TO BE DONE → Report every line in the block of data below that contains the word "should", copying each such line in full. Treat uppercase and lowercase letters as different.

A block of data →
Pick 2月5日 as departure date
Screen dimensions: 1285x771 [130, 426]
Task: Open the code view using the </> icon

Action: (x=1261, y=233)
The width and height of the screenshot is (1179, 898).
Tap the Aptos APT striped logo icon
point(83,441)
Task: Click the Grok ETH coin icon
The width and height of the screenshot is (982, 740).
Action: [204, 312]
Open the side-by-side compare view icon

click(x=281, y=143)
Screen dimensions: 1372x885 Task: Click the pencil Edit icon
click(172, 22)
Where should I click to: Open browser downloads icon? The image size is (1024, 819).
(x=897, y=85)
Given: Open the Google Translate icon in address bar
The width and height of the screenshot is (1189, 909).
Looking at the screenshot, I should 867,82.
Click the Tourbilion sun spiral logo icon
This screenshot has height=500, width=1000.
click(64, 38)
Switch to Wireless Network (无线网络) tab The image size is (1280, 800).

THE SOLUTION →
Where should I click to: Open browser downloads icon? The image size is (1024, 819).
Looking at the screenshot, I should 867,82.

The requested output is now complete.